_PASSAGE:_
■ ■ ■

"Absolutely right! Couldn't agree more! Spot on!"
These were just a few of the enthusiastic reactions from Donald Ringling, our Head of Marketing and Promotion, to the recent proposal by Peter Reader, Director of Marketing and Communications at the University of Portsmouth, that marketing staff should be the people to ensure that universities were offering appropriate courses.
Reader had, in Ringling's view, "hit the nail bang on the head" when he insisted that marketing staff should prevent academics from developing "vanity courses" and that institutions should rely upon "focus groups" to gauge the likely popularity of new courses.
Ringling told our reporter Keith Ponting (30) that Reader's views were a "hugely welcome sign that university marketing people were at last coming out of the closet" and making their voices heard in "the corridors of power".
"For far too long," he continued, "we have contented ourselves with trying to sell academic courses which only ever existed in the first place because academics thought they made significant contributions to knowledge.
"But now, at last," he went on, "we may be on the way towards that promised land of marketing, where products are only created in the first place because focus groups show that they're exactly what the public wants. Always remember that Mr Fry didn't make his Turkish Delight because it delighted him. He made it because the public said it delighted them."
Although at this point in the interview, Ponting pleaded other commitments, Ringling insisted upon also recording his "profound agreement" with Reader's further suggestion that the university marketing department should play a greater role in branding courses because "the academic world is full of jargon and one of our tasks is to make sure what we mean is understood outside the university".
"That simply couldn't be more true," said Ringling.
"Why do we insist on such jargon names as Molecular Microbiology or Computational Physics or Abrahamic Religions?
"I mean, could you imagine your average punter going into a supermarket and buying a product with one of those labels?
"I'll tell you another thing..."
(Keith Ponting is now 31).
Gissa job!

■ ■ ■

_AVAILABLE DATA:_
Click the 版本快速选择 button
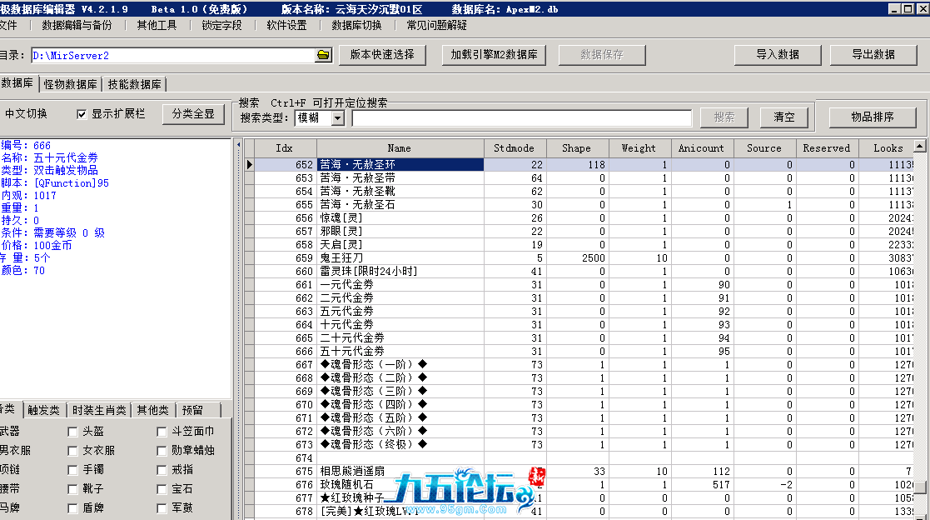This screenshot has width=930, height=520. point(382,55)
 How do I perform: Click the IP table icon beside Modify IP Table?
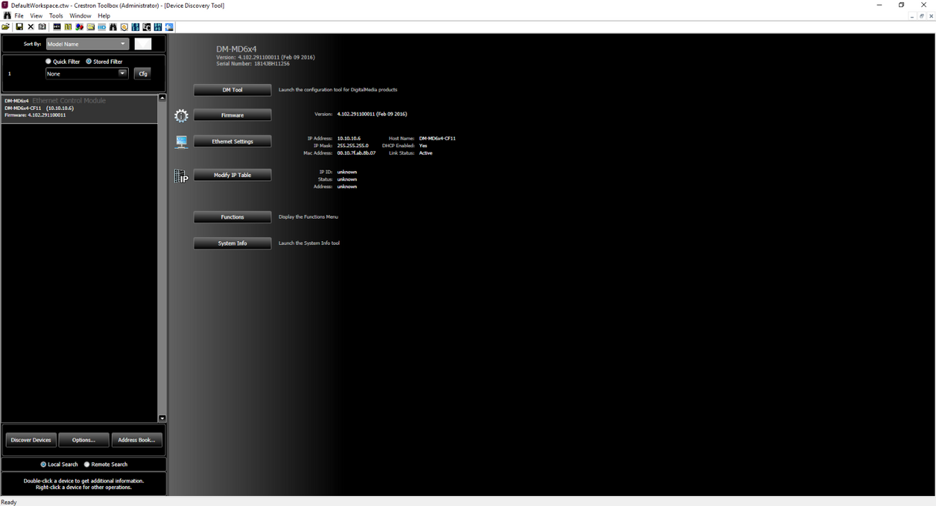click(x=181, y=176)
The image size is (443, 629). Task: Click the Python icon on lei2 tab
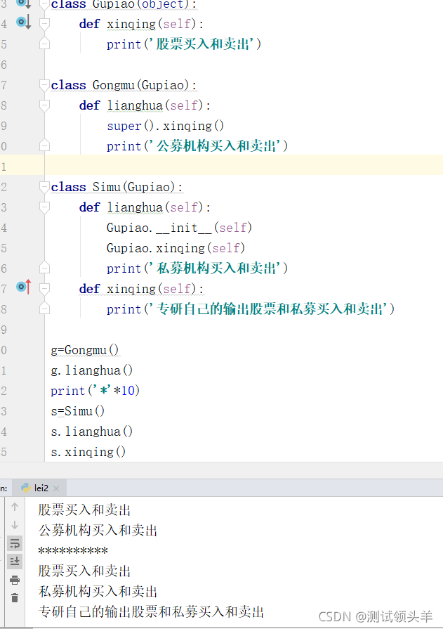25,488
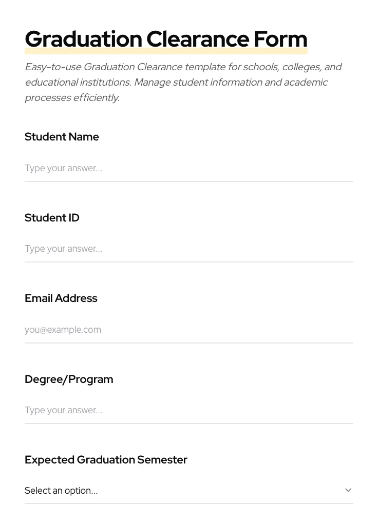Image resolution: width=378 pixels, height=525 pixels.
Task: Click the placeholder text under Student ID
Action: [x=63, y=249]
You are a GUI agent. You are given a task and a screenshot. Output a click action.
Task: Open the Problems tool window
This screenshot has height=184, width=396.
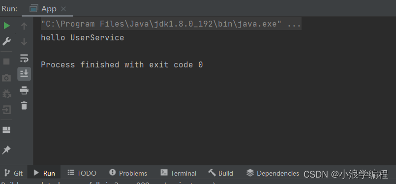[128, 173]
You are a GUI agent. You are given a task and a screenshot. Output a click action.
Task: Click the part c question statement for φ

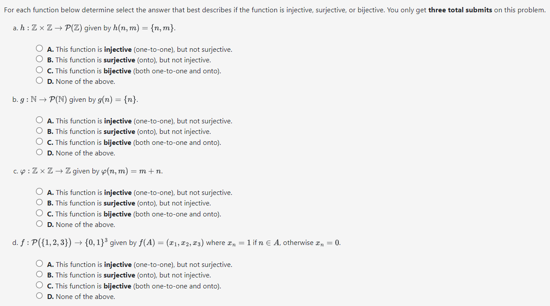87,171
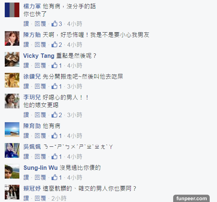The image size is (217, 202).
Task: Open Vicky Tang's cat avatar
Action: (12, 59)
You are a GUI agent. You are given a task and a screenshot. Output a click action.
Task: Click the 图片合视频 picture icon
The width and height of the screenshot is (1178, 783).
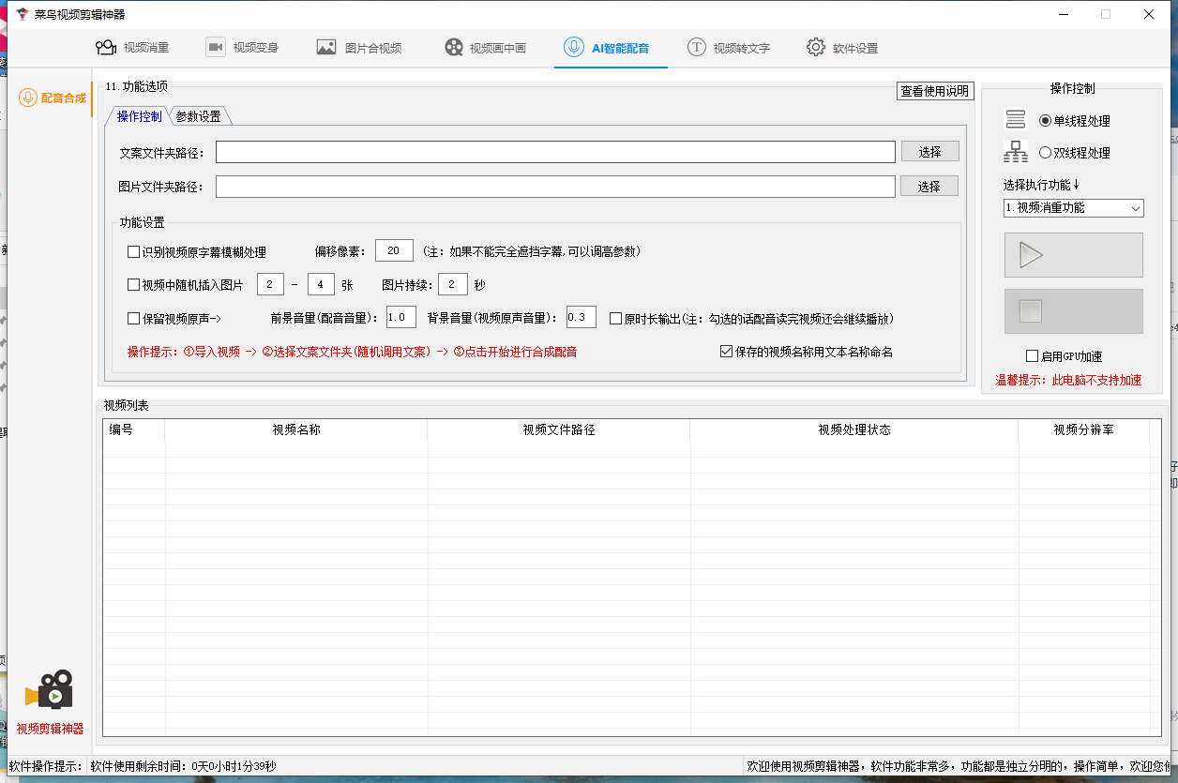326,48
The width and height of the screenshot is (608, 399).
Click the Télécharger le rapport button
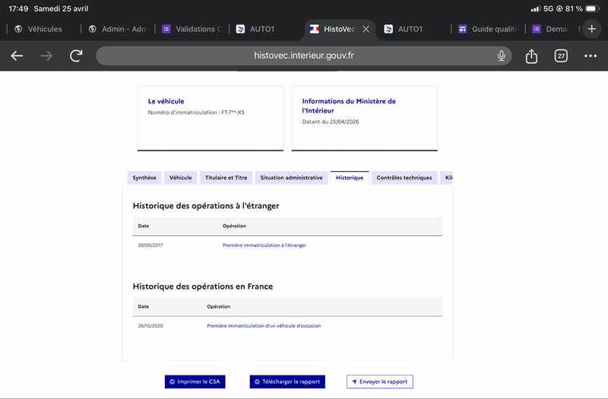tap(287, 382)
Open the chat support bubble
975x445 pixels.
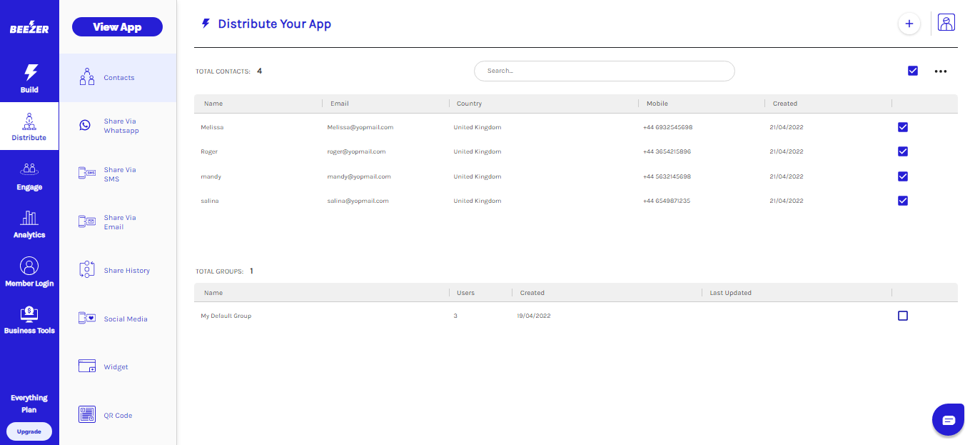(948, 420)
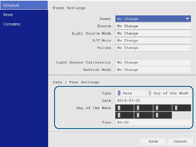196x147 pixels.
Task: Open the Volume setting field
Action: (153, 48)
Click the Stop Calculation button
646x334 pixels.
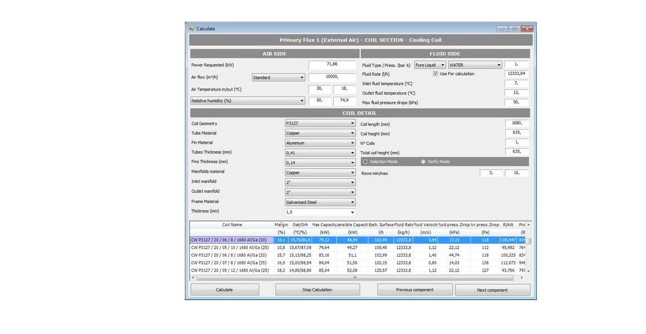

■ ■ ■

_REQUIRED ACTIONS:_
a. In the article about university marketing, what job title does Donald Ringling hold?
b. Copy out the article about university marketing word for word, everything from "Reader had, in" down to "contributions to knowledge.".
c. Check each statement against the article about university marketing and answer yes or no, quoting the words that settle it: (i) Peter Reader works at the University of Portsmouth. (ii) Keith Ponting was 31 when the interview began. (iii) Ringling said Mr Fry made his Turkish Delight because it delighted him.
The entries have nothing to do with the article about university marketing.

_COMPLETED EXERCISE:_
a. Head of Marketing and Promotion.

b.
Reader had, in Ringling's view, "hit the nail bang on the head" when he insisted that marketing staff should prevent academics from developing "vanity courses" and that institutions should rely upon "focus groups" to gauge the likely popularity of new courses.
Ringling told our reporter Keith Ponting (30) that Reader's views were a "hugely welcome sign that university marketing people were at last coming out of the closet" and making their voices heard in "the corridors of power".
"For far too long," he continued, "we have contented ourselves with trying to sell academic courses which only ever existed in the first place because academics thought they made significant contributions to knowledge.

c.
(i) Yes: "Director of Marketing and Communications at the University of Portsmouth"
(ii) No: "our reporter Keith Ponting (30)"
(iii) No: "Mr Fry didn't make his Turkish Delight because it delighted him."